The distribution of power does not have to be stable for Satoshi's goal to be frustrated.
The protocol asks us to trust that, at any time during the life of the network, no subset of miners that comprises 51% of the total power will agree to do something that violates the protocol, and will maintain that agreement long enough to make the damage permanent.
Again, one can take for granted that the members of that susbet will
not agree to do that, if the subset has thousands of independent miners. But if the subset has only a few members, one cannot make that assumption. There is significant probability that they will agree and maintain their agreement for the time needed, especially if the violation of the protocol is profitable for that subset. The smaller that subset, the more liikely it is that they will cooperate in such "attack". But the, it is highly probable that such thing will happen at some point during the life of the network.
We had already a situation when GHash.io controlled by itself more than 51% of the network's total hashpower, IIRC for several days. During that time, everybody had to trust that they would not use their power to violate the protocol; in particular, that they would not decide to change the protocol by threatening users with DoS.
Right now, users have to trust that Discus, GHash, AntPool and BTCChina will not join forces to violate the protocol. They have to trust that Discus, GHash, AntPool and KnCMiner will not do it either. And that Slush, pool34, BTCMiner, KnCMiner, BTCChina, GHash, and Discus will not do it either. And ...
You see, if power was distributed over many thousands of independent miners, all such lists would have thousads names, and users would not have to worry about the chance of all the members in one list agreing to play foul. But right now there are two sets of 4 companies that would have the power to do that, and several sets of 8 companies or less. The chances that all members of one of these list will form a cartel and violate the protocol is not longer negligible. Users will have to trust that none of those potential cartels will exploit that opportunity.
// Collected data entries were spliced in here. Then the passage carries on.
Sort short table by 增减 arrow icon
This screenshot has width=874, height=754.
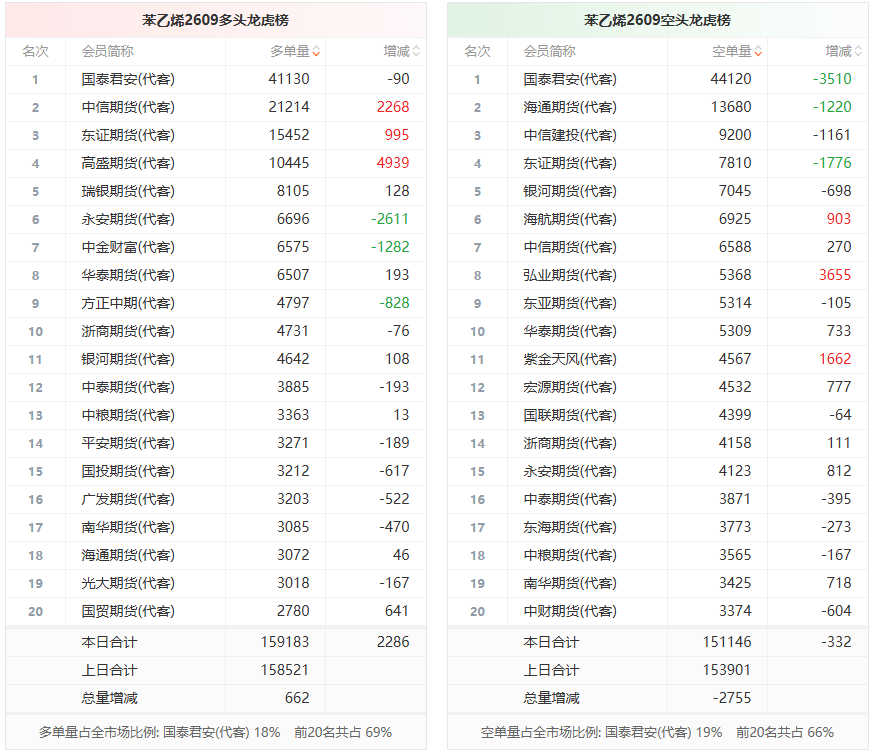tap(858, 52)
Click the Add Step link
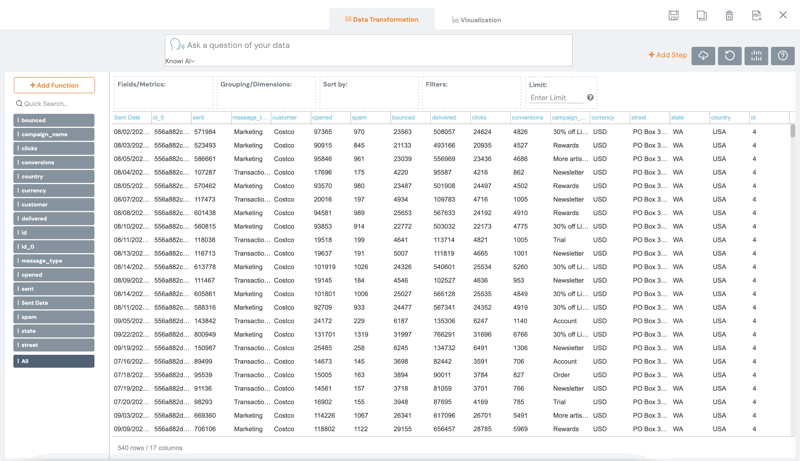800x461 pixels. pos(667,55)
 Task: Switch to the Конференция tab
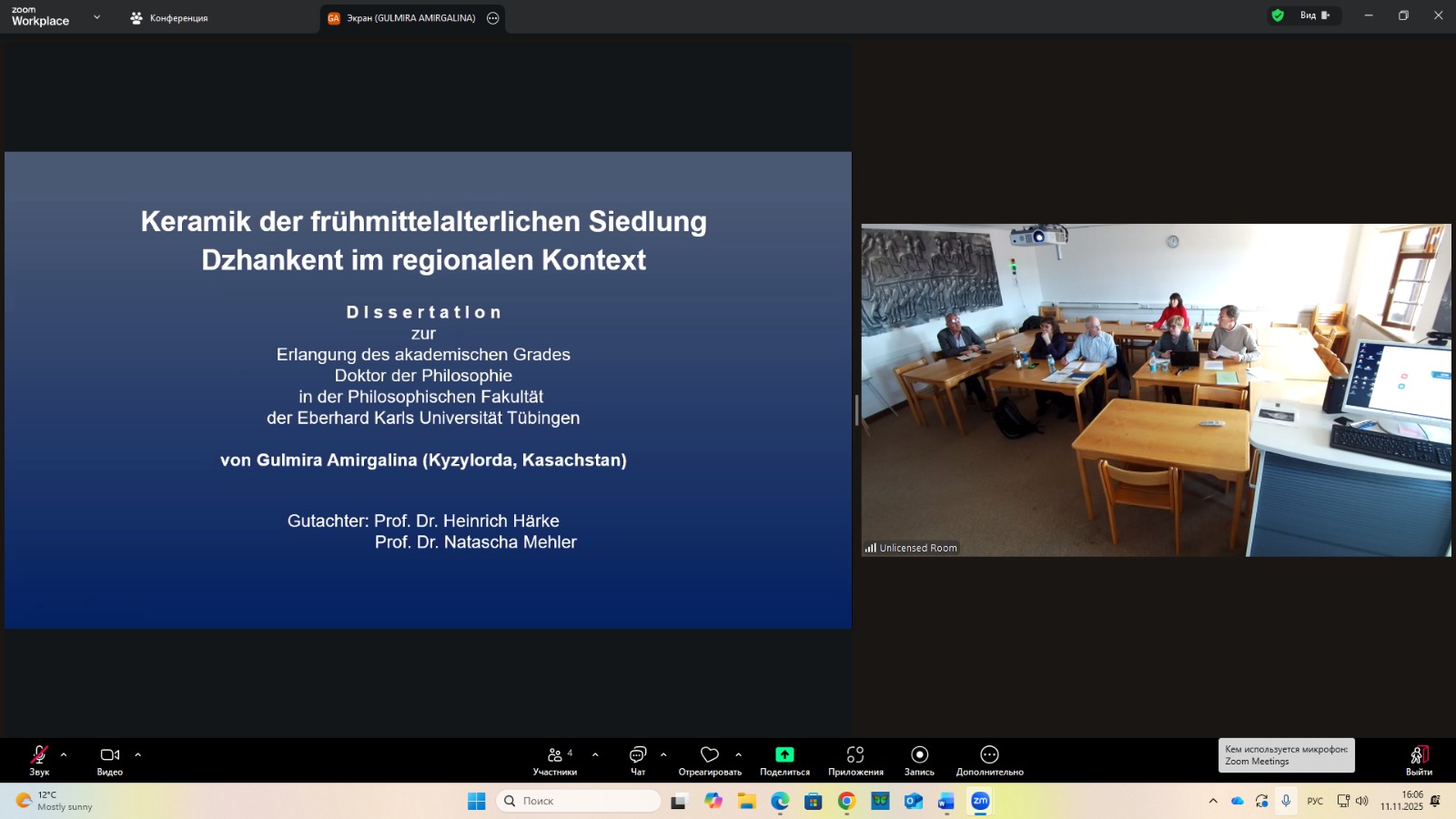click(x=169, y=18)
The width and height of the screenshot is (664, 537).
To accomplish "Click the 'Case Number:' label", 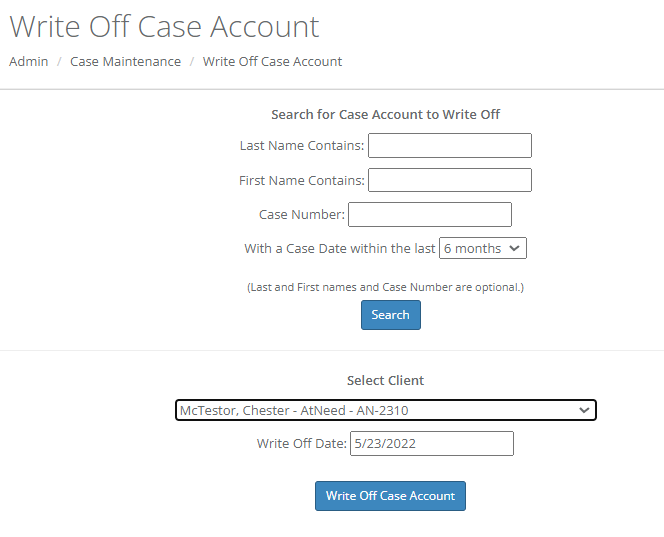I will pos(302,214).
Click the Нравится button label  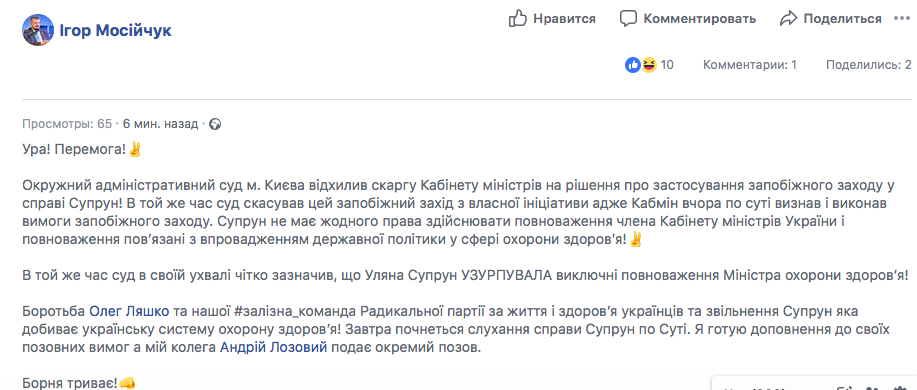(x=564, y=19)
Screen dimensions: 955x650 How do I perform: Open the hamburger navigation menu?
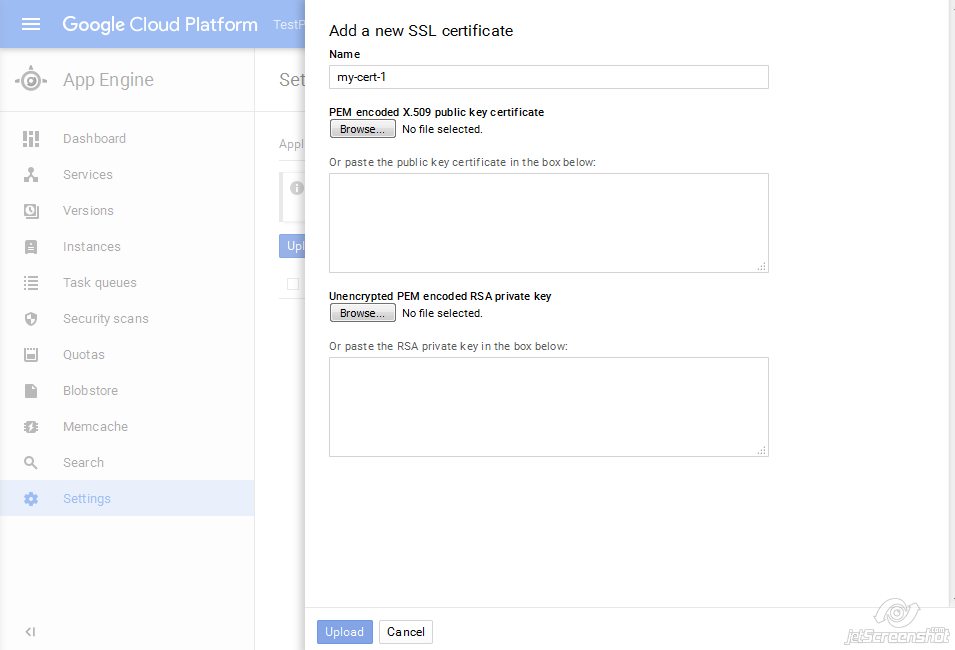(31, 24)
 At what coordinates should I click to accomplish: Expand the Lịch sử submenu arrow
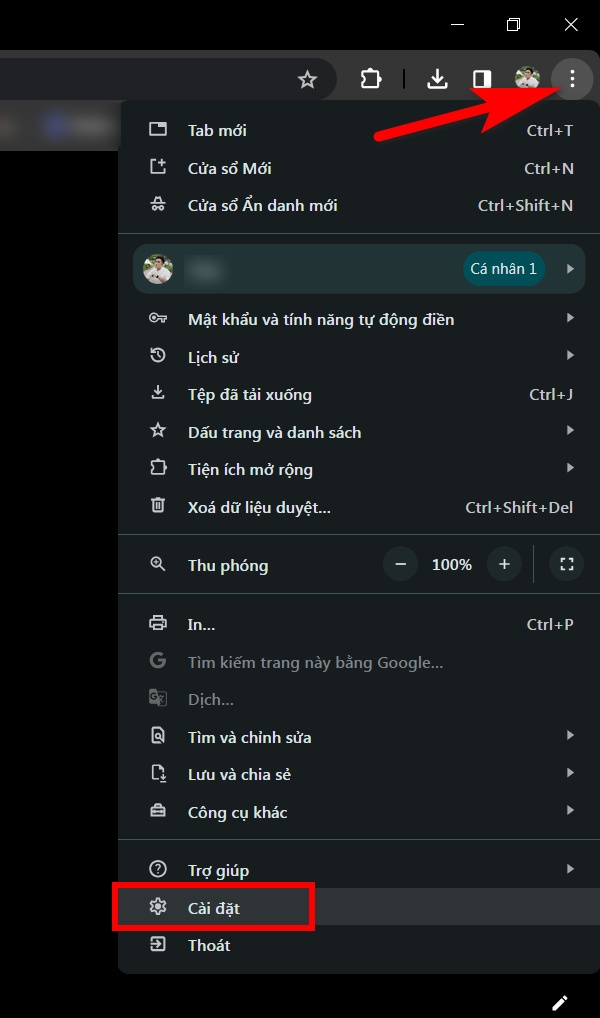point(570,356)
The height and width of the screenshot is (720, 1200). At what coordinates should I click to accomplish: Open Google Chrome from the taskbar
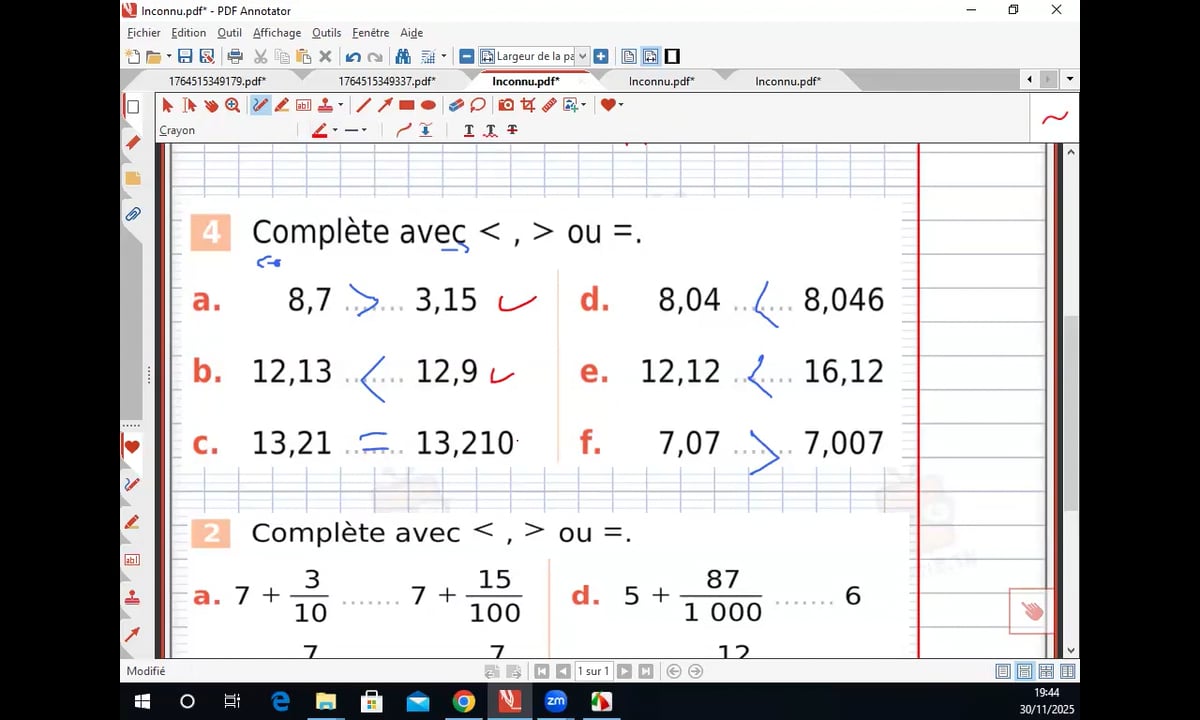click(463, 701)
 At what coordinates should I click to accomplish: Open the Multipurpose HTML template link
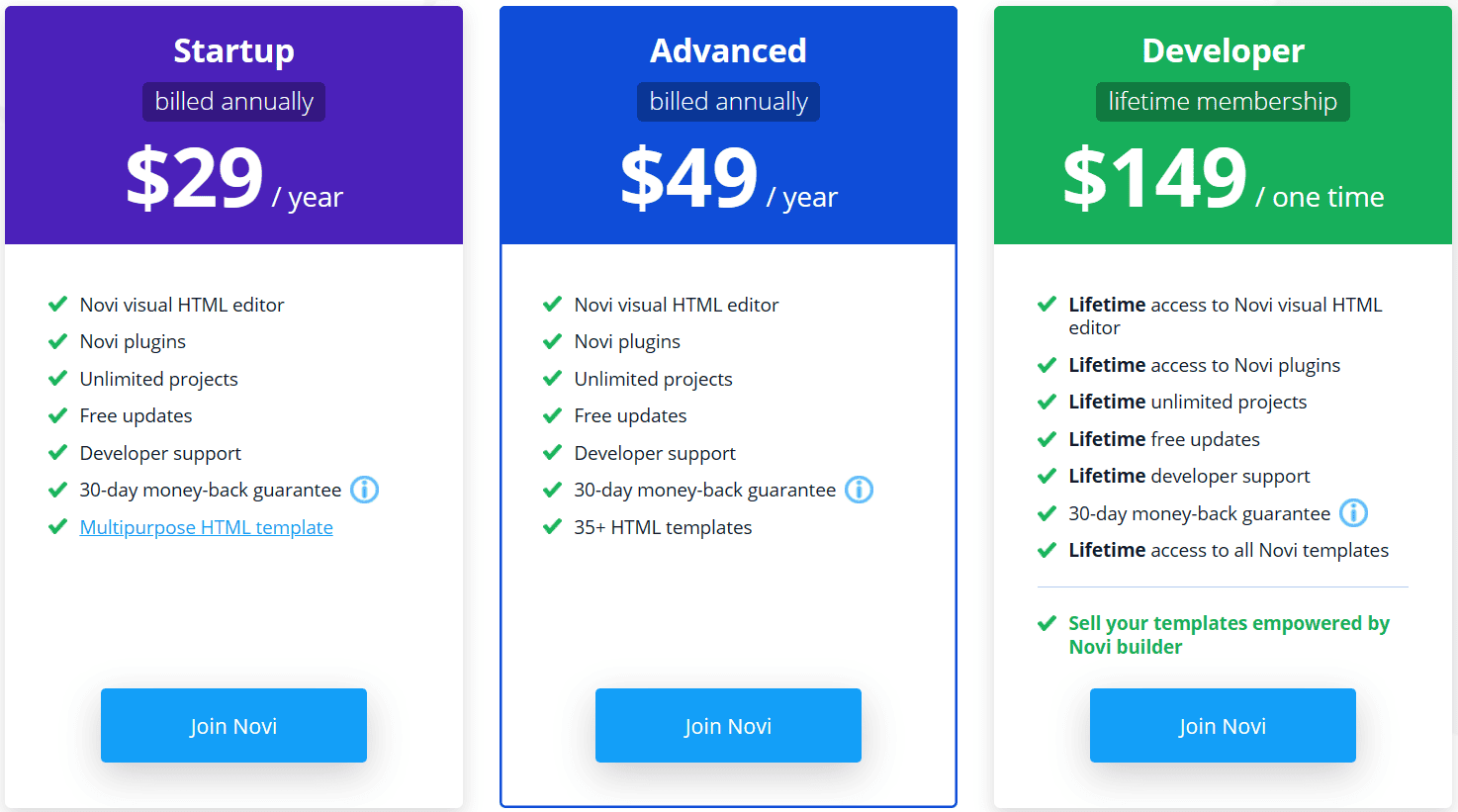point(206,527)
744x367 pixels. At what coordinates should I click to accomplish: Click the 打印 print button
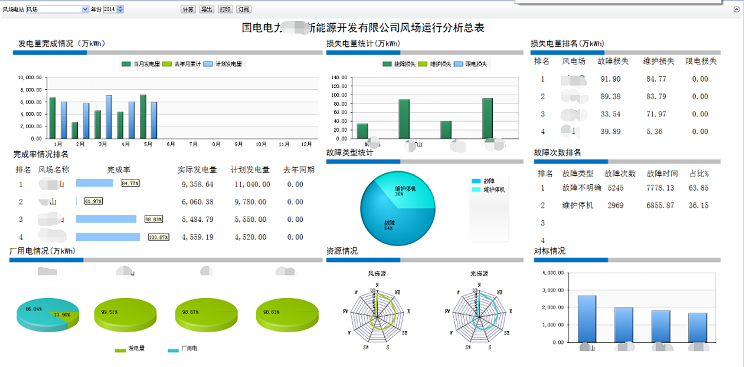click(225, 9)
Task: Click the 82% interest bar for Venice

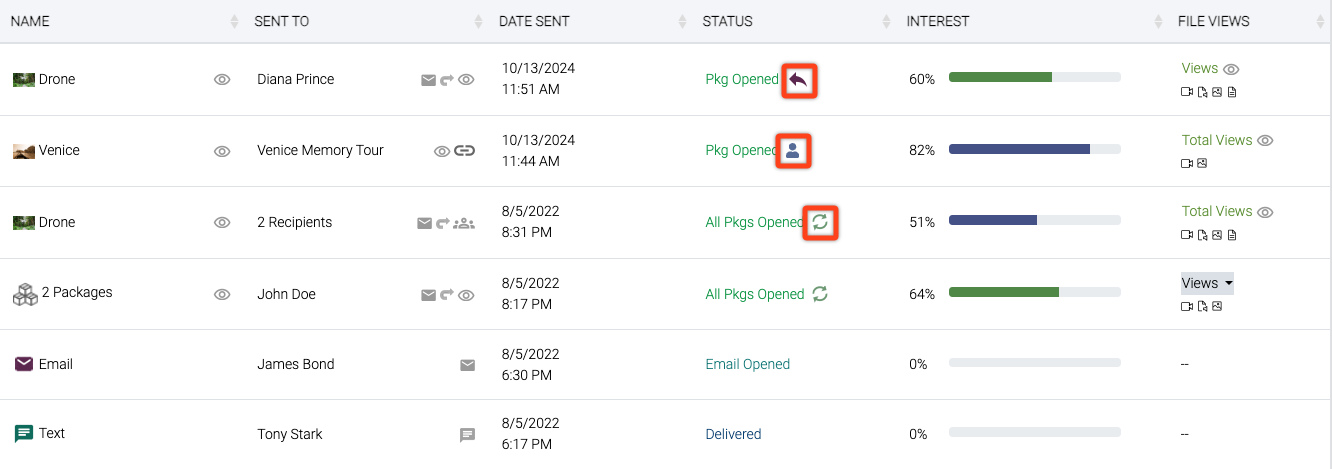Action: (1033, 149)
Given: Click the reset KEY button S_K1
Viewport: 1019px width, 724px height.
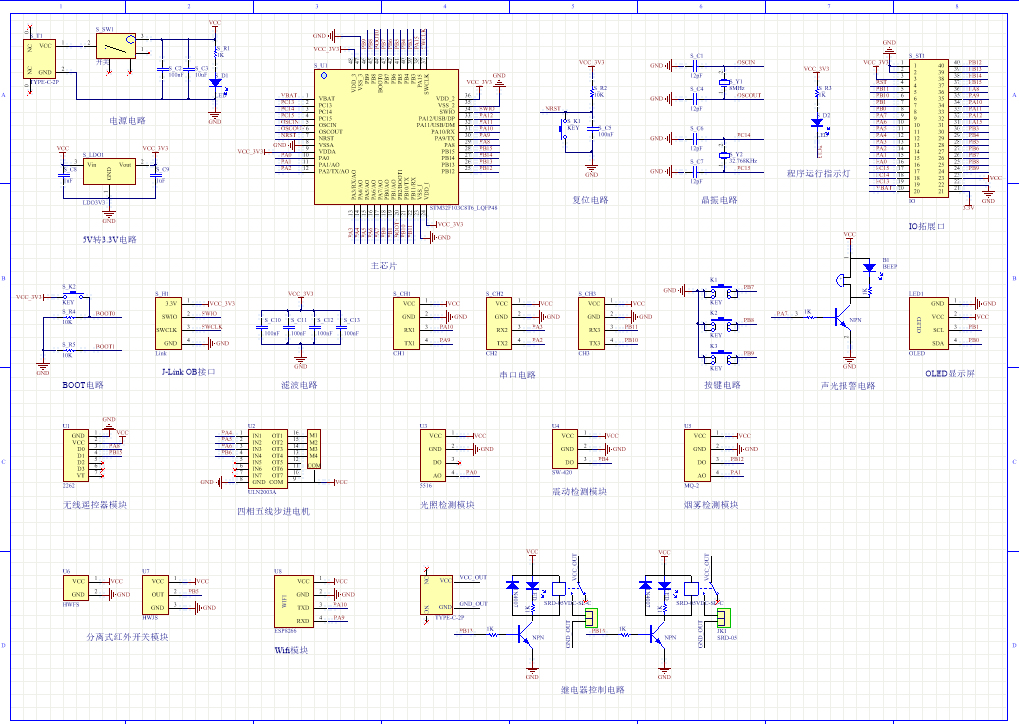Looking at the screenshot, I should tap(564, 130).
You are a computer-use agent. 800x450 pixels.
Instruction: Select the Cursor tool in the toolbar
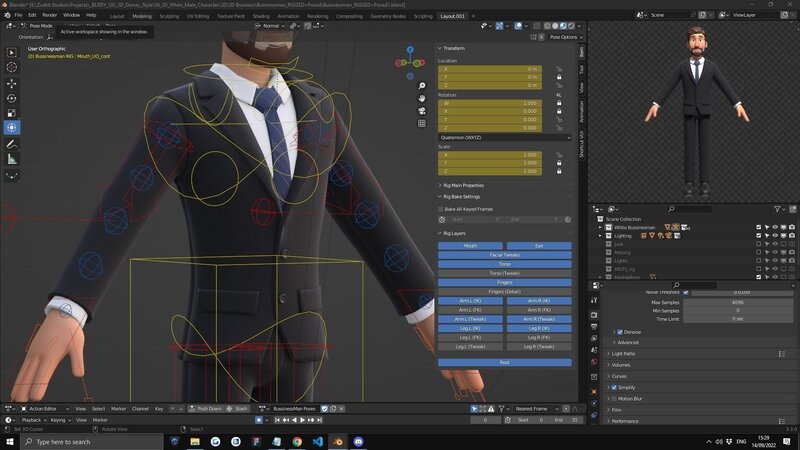(x=12, y=67)
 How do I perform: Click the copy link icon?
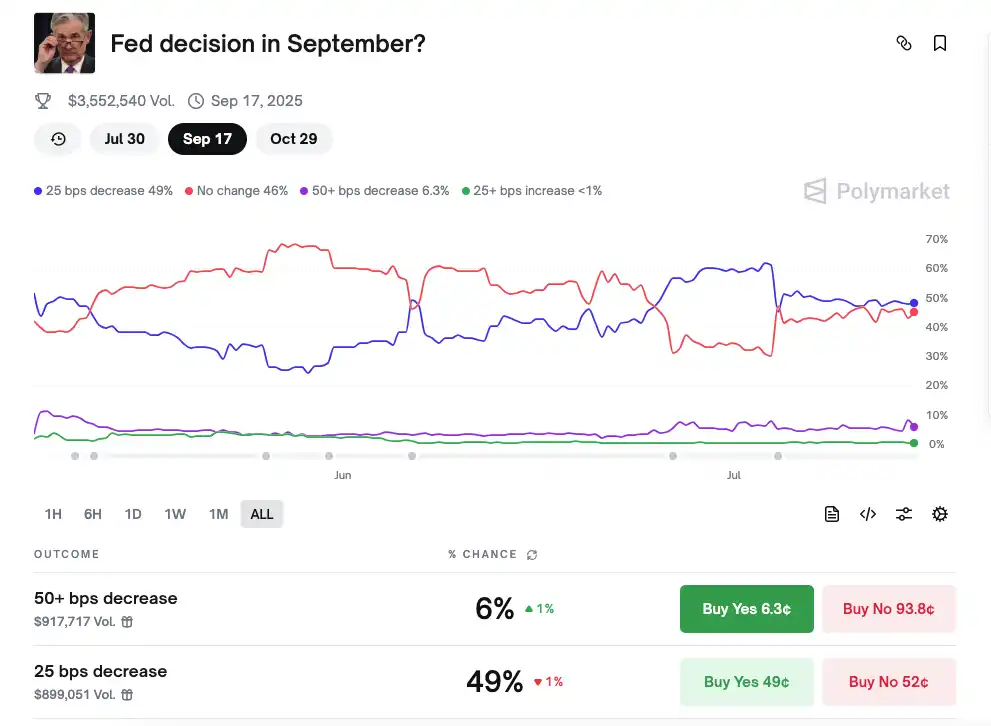(x=904, y=43)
The risk of protocol violation by a 51% cartel is even greater if two or more of those big companies are owned by the same people. It is quite possible that GHash still controls more than 51%, but made an arrangement with other pools for them to nominally "host" part of GHash's power.
Even if the pie chart changes completely by next month, it is a safe bet that power will remain quite concentrated (as it has been for many months). Again, the economics and nature of PoW mining fosters concentration, overt or disguised.